A few thoughts:
In a job that is going to process a billion rows and run for 3 hours 1 bad row should not cause the whole job to fail.
This invalid access should certainly cause a warning. Users can look at the warnings at the end of the query and decide they do not want to keep the output because of the warnings. But failure should not be the default case (see previous point). Perhaps we should have a warnings = error option like compilers do so users who are very worried about the warnings can make sure they fail. But that's a different proposal for a different JIRA.
Third, doing further operations on these columns down the pipeline may result in non-predictable results in other operators.
I don't follow. Nulls in the pipeline shouldn't cause a problem. UDFs and operators need to be able to handle null values whether they come from processing or from the data itself.
Second, it can't be assumed that user wants those non-existent field to be treated as null. If he wants it that way, he should implement LoadFunc interface which treats them that way.
One could argue that it can't be assumed the user wants his query to fail when a field is missing. We have to assume one way or another. Null is a better assumption than failure, since it is possible for a user who doesn't want that behavior to detect it and deal with it. As it is now, the user has to modify his data or write a new load function to deal with padding his data.

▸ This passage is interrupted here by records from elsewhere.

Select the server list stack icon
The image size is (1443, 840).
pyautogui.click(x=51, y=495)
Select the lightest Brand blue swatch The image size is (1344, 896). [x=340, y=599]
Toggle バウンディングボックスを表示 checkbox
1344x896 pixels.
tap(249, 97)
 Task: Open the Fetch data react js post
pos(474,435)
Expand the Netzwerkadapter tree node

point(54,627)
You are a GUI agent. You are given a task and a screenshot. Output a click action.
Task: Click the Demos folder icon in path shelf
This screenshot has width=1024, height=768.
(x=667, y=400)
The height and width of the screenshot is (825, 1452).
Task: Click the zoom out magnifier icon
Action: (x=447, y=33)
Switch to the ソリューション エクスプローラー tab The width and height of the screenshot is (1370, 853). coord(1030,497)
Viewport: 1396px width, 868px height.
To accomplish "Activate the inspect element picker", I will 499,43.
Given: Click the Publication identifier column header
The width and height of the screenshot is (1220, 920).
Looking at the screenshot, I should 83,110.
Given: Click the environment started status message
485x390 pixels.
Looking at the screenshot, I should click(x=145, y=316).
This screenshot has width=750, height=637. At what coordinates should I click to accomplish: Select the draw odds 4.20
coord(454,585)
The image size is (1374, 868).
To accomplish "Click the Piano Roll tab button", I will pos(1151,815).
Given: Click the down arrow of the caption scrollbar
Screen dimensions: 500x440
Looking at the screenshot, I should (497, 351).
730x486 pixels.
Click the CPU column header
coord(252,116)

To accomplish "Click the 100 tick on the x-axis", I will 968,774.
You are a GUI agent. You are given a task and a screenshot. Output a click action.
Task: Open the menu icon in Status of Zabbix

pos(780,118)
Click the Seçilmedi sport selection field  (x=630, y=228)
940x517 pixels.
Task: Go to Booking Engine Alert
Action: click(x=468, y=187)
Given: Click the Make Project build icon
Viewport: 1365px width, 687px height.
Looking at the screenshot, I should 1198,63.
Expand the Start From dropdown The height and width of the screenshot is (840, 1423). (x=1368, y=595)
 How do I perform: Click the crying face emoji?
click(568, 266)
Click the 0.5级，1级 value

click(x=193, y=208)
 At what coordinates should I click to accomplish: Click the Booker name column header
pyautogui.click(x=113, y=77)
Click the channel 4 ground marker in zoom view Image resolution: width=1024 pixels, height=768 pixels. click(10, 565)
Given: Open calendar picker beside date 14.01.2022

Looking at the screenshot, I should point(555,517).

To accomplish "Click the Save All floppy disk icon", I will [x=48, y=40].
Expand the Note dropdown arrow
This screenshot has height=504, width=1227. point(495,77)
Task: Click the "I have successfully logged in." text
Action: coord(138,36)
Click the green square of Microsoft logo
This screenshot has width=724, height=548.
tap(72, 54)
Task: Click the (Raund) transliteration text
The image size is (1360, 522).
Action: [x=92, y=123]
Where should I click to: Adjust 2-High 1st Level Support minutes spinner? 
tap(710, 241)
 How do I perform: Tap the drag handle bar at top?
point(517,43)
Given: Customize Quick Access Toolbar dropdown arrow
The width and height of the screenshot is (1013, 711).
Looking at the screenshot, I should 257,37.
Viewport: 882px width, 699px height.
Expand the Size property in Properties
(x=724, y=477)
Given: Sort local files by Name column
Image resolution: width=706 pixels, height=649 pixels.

I agree with you that in the schema case, it would be ideal if not having a field was an error. However, given the architecture this is difficult. And stipulating that load functions test every record to assure it matches the schema is too much of a performance penalty. But for the non-schema case I don't agree. Pig's philsophy of "Pigs eat anything" doesn't mean much if Pig gags as soon as it gets a record that doesn't match it's expectation.